Filme musical inova, mas não evolui jornada de Arthur Fleck
Quando Coringa estreou nos cinemas, conquistou um feito inédito. Primeiro de criar um drama ambientado no universo de super-heróis da DC, mas que não dependia dele para o seu sucesso. O segundo foi de coroar Joaquin Phoenix com o prêmio de melhor ator no Oscar (algo que Heath Ledger também conseguiu, de maneira póstuma, ao conquistar a estatueta de melhor ator coadjuvante por sua atuação em Batman – O Cavaleiro das Trevas).
Mas no mundo do entretenimento replicar o sucesso de uma obra não é uma tarefa fácil. E, neste caso, um tanto decepcionante.
Coringa 2: Delírio a Dois tem como missão apresentar a Arlequina (interpretada por Lady Gaga), ao passo que ela se torna uma figura importante na vida de Arthur Fleck. Internado em um hospital psiquiátrico, ele é obrigado a lidar com ambiente ainda mais hostil do que o vivenciado na sua vida em liberdade.
Assim como o primeiro longa-metragem, a história é um manifesto à loucura, uma prova de que a sociedade em que vivemos é responsável por criar seus próprios vilões. Desprezado durante toda sua vida, inclusive pela mãe, Arthur é mais uma história (infelizmente) que conhecemos em nosso cotidiano. Todos que deviam protegê-lo o abandonaram e o crime surge como um grito de socorro. Essa é uma das características únicas e cativantes de Coringa, o que lhe afasta de um vilão caricato, e o transforma no principal pesadelo do Batman. Afinal, Bruce Wayne caminha em uma linha tênue entre acreditar na justiça ou fazê-la com as próprias mãos.
A ideia do diretor Todd Phillips era criar uma história onde a música serve como válvula de escape para o personagem, onde ele pode demonstrar realmente quem é.
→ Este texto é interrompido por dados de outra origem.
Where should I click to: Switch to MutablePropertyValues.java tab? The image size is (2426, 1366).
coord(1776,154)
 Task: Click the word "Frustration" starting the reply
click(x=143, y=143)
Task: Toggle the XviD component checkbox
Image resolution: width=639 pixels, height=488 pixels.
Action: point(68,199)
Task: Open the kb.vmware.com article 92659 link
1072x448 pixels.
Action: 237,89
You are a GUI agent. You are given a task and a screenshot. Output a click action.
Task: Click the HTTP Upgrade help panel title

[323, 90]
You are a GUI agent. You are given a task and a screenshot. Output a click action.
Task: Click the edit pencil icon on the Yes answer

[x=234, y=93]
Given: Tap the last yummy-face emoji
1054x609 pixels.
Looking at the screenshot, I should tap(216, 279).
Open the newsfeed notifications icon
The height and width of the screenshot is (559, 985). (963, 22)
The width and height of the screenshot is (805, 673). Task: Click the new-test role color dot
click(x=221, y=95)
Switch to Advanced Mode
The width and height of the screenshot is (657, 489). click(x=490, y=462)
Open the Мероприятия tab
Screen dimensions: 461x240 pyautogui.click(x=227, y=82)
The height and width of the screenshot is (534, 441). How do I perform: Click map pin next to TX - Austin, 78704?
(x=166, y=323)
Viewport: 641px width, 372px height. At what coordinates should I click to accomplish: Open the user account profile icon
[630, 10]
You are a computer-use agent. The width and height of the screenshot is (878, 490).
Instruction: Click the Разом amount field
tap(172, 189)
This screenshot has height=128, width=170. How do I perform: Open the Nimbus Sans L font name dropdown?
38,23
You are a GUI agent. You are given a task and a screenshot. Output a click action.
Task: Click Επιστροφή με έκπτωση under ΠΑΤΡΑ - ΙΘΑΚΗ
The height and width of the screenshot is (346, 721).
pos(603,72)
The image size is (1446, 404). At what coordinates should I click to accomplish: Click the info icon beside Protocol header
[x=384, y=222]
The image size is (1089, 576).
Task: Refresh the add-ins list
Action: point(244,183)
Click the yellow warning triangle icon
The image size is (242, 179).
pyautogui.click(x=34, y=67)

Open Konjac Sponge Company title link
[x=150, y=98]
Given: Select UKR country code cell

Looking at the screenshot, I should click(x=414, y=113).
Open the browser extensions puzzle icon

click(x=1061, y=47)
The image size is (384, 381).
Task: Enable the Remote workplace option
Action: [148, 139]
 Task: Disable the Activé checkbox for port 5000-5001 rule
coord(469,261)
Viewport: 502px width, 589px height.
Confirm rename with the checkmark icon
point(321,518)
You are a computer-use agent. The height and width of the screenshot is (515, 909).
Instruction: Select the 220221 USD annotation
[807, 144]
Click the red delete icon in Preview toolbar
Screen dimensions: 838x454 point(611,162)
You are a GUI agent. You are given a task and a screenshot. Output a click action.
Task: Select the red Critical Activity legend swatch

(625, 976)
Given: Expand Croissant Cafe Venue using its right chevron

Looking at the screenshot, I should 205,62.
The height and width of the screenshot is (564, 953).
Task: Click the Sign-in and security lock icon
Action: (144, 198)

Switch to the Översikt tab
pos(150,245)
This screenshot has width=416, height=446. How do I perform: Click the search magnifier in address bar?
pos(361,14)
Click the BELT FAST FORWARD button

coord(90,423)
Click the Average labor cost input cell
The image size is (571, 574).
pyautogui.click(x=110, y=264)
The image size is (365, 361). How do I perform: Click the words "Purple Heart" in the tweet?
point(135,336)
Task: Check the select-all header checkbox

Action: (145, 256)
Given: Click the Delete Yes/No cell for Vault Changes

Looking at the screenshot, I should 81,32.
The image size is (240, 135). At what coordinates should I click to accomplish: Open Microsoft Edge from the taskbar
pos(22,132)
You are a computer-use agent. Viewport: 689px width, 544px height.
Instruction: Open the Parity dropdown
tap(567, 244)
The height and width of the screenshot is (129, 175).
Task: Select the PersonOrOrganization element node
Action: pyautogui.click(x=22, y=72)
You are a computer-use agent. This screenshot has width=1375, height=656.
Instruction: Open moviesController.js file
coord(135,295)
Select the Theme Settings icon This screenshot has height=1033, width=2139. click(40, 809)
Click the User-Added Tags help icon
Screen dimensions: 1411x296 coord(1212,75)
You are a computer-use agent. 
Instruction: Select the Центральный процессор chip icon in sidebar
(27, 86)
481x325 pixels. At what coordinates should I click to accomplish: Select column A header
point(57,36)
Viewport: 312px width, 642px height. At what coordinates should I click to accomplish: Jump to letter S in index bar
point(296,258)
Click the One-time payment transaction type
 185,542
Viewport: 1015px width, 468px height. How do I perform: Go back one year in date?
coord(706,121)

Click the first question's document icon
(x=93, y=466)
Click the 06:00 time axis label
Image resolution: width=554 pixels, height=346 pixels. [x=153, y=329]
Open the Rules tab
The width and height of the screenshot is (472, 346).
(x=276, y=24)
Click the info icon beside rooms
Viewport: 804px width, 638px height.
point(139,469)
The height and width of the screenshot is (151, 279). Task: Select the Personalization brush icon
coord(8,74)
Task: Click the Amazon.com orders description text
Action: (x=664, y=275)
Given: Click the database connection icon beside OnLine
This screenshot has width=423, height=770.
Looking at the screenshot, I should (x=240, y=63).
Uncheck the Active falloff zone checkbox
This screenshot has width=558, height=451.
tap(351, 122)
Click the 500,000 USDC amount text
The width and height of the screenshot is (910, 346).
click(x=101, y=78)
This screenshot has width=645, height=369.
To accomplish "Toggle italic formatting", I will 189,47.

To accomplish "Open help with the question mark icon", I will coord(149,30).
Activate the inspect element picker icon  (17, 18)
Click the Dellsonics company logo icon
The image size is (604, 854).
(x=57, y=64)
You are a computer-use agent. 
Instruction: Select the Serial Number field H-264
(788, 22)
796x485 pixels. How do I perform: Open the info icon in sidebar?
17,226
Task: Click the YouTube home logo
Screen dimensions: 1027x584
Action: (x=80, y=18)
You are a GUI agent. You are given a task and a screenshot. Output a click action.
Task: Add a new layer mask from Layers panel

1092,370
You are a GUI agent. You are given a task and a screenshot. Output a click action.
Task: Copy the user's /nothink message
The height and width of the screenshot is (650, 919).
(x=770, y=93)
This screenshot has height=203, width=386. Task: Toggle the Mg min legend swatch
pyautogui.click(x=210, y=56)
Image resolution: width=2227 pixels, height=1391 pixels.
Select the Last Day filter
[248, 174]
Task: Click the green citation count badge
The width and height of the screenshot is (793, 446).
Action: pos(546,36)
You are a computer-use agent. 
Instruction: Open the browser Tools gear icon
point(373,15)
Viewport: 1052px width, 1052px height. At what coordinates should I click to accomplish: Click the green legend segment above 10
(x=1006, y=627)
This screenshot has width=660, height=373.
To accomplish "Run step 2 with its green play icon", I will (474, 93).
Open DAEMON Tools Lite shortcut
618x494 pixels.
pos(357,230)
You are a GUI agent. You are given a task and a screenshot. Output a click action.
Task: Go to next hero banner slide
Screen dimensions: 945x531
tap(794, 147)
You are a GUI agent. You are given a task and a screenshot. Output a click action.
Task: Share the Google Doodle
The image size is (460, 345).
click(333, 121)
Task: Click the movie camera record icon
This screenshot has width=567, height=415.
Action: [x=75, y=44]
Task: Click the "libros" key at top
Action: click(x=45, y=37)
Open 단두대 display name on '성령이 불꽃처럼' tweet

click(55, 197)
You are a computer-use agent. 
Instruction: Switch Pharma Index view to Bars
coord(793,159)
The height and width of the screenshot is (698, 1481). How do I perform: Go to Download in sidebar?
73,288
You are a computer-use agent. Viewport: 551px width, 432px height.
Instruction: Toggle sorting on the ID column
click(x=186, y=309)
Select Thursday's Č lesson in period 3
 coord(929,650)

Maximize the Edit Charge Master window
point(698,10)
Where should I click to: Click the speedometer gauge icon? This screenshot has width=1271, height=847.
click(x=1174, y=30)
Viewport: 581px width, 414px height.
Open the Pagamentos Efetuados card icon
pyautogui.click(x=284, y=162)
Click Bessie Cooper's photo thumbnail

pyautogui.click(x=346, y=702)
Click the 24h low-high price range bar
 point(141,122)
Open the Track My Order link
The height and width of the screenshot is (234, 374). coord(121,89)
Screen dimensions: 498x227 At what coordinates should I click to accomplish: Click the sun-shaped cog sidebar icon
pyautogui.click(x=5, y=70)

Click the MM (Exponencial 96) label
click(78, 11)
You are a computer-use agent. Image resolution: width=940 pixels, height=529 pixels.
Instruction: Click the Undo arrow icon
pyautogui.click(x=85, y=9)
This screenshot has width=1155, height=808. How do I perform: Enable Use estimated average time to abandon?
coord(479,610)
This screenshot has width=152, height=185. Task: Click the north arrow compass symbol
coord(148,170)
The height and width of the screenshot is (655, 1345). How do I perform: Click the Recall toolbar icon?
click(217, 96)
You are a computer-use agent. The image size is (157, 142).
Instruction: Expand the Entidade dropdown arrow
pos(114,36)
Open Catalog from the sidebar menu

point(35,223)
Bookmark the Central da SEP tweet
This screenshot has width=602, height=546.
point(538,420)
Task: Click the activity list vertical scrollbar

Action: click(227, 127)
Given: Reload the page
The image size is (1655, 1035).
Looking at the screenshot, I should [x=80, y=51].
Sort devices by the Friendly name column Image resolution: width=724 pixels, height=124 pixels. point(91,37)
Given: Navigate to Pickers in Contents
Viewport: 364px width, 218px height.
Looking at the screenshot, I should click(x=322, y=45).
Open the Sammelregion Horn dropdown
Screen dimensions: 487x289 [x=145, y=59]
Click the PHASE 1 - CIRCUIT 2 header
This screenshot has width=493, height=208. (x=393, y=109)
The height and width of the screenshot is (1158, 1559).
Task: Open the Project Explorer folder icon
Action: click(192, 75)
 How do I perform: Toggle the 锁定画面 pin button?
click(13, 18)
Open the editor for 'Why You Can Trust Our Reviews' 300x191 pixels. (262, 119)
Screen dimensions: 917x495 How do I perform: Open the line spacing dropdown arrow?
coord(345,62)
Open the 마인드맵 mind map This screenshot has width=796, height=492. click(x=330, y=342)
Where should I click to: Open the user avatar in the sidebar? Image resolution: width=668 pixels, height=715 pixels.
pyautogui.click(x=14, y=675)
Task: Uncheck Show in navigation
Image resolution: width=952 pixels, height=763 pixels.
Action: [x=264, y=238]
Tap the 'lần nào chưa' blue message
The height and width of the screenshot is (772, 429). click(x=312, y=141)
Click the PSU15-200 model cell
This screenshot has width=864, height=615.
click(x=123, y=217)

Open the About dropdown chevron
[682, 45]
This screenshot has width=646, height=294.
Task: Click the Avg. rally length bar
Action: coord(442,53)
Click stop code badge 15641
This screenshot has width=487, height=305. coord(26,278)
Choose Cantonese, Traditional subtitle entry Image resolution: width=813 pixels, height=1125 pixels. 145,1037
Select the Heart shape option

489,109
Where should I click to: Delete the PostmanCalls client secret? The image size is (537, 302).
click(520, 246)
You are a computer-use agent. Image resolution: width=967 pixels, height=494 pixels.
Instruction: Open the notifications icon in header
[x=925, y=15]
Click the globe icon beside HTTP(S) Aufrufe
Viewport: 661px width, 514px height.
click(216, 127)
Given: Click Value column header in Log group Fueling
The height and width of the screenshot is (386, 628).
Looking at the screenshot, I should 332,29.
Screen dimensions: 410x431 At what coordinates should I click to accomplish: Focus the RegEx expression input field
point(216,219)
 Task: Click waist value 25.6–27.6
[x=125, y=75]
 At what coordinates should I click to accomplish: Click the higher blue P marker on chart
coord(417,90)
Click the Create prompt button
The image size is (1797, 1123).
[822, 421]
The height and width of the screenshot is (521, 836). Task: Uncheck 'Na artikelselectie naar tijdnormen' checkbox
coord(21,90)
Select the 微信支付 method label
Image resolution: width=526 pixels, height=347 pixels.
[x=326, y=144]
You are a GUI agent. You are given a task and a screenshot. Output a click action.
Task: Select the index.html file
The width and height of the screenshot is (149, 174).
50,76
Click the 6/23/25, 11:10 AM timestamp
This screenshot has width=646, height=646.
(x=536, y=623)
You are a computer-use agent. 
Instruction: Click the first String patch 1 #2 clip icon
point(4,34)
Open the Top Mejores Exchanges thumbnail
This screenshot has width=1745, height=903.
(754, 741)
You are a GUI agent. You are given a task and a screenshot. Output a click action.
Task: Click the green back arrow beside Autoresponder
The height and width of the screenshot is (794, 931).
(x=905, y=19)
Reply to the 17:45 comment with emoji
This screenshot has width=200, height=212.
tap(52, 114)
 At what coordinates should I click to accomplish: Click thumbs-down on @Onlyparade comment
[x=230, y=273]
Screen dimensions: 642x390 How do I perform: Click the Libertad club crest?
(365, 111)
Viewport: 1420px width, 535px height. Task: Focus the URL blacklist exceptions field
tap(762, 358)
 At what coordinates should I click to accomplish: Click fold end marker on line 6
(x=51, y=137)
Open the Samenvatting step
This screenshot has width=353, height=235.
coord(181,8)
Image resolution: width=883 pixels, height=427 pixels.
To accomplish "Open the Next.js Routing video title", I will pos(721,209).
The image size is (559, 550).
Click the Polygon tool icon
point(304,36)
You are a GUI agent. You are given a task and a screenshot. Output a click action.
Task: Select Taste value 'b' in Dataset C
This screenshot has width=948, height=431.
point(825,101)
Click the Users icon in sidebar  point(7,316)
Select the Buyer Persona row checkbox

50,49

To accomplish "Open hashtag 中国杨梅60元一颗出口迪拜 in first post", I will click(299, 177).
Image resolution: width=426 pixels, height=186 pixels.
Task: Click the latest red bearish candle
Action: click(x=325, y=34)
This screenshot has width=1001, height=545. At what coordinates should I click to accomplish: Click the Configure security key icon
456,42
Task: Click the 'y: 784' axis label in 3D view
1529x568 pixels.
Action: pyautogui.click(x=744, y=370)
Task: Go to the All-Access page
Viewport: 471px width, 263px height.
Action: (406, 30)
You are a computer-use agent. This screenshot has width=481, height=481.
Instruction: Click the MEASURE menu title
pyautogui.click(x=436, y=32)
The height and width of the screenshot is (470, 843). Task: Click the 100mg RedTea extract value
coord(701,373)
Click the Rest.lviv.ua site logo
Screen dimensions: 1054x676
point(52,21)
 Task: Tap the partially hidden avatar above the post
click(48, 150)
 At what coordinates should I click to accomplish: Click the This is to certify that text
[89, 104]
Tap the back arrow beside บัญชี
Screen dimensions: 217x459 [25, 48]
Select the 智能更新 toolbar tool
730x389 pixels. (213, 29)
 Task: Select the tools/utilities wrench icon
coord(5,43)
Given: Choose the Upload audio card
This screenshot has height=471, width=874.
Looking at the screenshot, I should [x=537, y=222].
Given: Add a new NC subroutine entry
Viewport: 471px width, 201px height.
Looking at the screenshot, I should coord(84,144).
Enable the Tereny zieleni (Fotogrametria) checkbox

A estratégia funciona bem, em partes. Há cenas memoráveis, como da cena da fuga do Coringa e de Harley Quinn. Boa parte dessas cenas encaixam-se com perfeição na história, mas há outras passagens desnecessárias, como as apresentações excessivas no tribunal.
O problema de Coringa 2 é a falta de evolução do roteiro, que ficou centrando na condenação de Arthur Fleck. Diferente do primeiro longa, onde vimos a evolução do personagem, os seus piores pesadelos tomando forma e a sua inevitável transformação, aqui não há nenhuma reviravolta. É um projeto concebido, exclusivamente, para surfar o hype do sucesso.
Mesmo assim Joaquin Phoenix e Lady Gaga ainda entregam perfomances interessantes, capazes de salvar a sequência da ruína. Joaquin segue com a sua capacidade performática de personificar um homem completamente alheio à realidade, que transita entre a maldade e a inocência, entre vitimismo e a vilania. Tais reflexões são colocadas constantemente em debate ao espectador. Seria o Coringa uma criação de uma sociedade doente?
Quanto à Arlequina é uma pena que os roteiristas não souberam aproveitar a personagem da forma que ela merecia. Mesmo com a pegada mais cômica de Esquadrão Suicida, a versão de Margot Robbie com certeza vence a batalha. Harley Quinn tem apenas um propósito em Coringa 2: levar Arthur Fleck ao embate de quem realmente ele é. Ela é quem manipula, e não quem é manipulada. Não conhecemos a sua história, não exploramos o seu passado, não vemos além da primeira aparência. Somente somos apresentados a sua loucura, a sua obsessão. Lady Gaga merecia mais. Os fãs mereciam mais.
A crítica pode parecer um tanto exigente quanto à sequência, e ela realmente é. No entanto, confesso que a experiência de assistir à Coringa 2 ainda é infinitamente melhor do que a de apreciar os novos filmes da Marvel que caíram em declínio após o encerramento da saga dos Vingadores.
Então, não deixe de ir ao cinema por conta dessas ressalvas. O problema é que o primeiro longa do vilão estabeleceu um padrão tão alto, que a decepção era quase inevitável. Talvez, seja essa a prova de que o que é bom, dificilmente fica melhor.